Look through the lines below; wherever the word "record" appears, copy that line.

Stored items:
::::
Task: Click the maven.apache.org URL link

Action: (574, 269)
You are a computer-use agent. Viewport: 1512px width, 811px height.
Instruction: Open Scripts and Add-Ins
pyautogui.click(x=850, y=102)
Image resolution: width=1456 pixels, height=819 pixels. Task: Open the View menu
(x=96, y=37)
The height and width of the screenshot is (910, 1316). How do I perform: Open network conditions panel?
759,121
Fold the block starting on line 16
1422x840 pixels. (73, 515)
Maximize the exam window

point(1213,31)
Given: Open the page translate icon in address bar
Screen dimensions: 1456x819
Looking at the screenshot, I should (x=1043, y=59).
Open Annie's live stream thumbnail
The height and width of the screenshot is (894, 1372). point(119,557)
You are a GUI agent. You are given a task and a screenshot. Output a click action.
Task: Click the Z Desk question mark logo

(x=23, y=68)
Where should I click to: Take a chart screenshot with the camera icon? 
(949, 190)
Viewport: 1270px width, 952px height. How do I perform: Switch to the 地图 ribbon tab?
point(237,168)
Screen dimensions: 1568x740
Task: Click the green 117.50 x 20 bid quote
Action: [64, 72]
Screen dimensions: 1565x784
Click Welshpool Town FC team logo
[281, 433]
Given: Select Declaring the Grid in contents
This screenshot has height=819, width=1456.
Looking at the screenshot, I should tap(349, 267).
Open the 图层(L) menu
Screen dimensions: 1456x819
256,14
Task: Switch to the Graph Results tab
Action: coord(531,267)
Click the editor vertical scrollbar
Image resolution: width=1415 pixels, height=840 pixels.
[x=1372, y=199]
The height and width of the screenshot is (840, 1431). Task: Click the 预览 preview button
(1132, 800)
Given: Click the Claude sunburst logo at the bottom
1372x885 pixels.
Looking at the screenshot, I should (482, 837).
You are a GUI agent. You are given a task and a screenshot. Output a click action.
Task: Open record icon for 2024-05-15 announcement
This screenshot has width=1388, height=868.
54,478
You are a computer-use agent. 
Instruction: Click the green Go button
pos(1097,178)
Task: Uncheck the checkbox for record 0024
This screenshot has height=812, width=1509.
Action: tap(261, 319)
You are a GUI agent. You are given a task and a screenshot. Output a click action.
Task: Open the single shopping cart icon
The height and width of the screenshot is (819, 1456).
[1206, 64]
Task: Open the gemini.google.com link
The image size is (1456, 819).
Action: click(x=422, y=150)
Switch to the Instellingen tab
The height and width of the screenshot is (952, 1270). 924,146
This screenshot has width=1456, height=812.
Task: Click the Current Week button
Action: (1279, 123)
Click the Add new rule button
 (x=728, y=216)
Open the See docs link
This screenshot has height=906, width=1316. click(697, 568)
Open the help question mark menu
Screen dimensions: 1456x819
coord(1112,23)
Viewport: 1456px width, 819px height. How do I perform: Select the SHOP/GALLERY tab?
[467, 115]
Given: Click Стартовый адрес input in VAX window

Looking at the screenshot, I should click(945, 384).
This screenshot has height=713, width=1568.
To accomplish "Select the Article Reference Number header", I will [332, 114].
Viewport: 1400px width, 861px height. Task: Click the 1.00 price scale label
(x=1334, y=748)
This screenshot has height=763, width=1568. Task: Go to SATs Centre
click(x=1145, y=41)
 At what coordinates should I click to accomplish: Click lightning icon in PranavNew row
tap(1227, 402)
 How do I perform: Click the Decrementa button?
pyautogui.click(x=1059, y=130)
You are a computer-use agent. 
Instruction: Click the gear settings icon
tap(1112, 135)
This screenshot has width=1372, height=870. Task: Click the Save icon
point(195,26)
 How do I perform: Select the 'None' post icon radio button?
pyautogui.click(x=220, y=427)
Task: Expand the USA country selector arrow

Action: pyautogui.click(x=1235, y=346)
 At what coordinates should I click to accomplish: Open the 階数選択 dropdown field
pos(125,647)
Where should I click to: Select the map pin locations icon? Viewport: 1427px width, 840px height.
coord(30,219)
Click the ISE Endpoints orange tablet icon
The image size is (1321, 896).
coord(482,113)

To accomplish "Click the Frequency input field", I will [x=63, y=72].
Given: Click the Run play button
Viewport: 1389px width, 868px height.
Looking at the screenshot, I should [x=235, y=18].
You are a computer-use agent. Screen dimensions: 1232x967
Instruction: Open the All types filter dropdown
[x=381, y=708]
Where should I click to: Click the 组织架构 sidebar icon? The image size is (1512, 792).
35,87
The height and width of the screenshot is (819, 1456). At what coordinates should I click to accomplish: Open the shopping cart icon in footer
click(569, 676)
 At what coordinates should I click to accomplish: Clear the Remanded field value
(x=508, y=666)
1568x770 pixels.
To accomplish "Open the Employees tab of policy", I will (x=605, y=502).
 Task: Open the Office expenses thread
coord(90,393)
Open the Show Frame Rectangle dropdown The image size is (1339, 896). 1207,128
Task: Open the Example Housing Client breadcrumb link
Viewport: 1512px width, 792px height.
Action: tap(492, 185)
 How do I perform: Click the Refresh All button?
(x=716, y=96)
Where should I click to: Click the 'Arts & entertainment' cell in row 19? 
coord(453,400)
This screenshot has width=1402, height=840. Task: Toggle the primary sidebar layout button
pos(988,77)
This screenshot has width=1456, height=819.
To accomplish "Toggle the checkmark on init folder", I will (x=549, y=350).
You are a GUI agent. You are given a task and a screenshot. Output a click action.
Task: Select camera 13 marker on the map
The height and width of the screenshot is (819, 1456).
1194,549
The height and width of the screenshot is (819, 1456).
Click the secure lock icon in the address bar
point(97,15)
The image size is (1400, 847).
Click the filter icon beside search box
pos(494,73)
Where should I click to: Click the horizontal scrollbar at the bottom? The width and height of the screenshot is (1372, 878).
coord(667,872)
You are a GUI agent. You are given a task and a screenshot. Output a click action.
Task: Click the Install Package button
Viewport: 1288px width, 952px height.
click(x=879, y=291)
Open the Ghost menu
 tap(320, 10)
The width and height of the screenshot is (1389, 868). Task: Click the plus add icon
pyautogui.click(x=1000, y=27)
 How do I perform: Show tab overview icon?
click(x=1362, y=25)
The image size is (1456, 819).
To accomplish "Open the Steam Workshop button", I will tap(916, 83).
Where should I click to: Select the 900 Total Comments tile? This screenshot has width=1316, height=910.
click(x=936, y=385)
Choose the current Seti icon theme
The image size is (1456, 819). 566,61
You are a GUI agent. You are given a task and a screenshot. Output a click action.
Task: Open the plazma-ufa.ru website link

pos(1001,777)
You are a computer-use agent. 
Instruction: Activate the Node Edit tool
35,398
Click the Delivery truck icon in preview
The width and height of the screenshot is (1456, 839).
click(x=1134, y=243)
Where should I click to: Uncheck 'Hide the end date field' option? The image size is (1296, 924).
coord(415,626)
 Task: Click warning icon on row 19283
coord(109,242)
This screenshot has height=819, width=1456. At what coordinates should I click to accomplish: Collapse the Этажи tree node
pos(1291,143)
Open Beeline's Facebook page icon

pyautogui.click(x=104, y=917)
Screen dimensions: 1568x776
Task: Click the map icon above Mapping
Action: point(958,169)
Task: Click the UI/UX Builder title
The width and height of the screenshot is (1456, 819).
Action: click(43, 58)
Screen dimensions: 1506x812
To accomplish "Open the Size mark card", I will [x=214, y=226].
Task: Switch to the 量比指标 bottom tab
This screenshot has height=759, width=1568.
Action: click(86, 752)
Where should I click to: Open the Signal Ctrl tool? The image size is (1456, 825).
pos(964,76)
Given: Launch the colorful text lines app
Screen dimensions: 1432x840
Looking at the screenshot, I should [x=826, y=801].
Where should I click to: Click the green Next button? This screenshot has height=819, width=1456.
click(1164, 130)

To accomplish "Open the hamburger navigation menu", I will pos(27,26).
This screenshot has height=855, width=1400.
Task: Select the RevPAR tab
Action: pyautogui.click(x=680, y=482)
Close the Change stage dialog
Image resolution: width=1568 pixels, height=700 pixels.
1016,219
::::
Task answer:
Task: Open record icon for 2024-05-15 announcement
Task: Uncheck the checkbox for record 0024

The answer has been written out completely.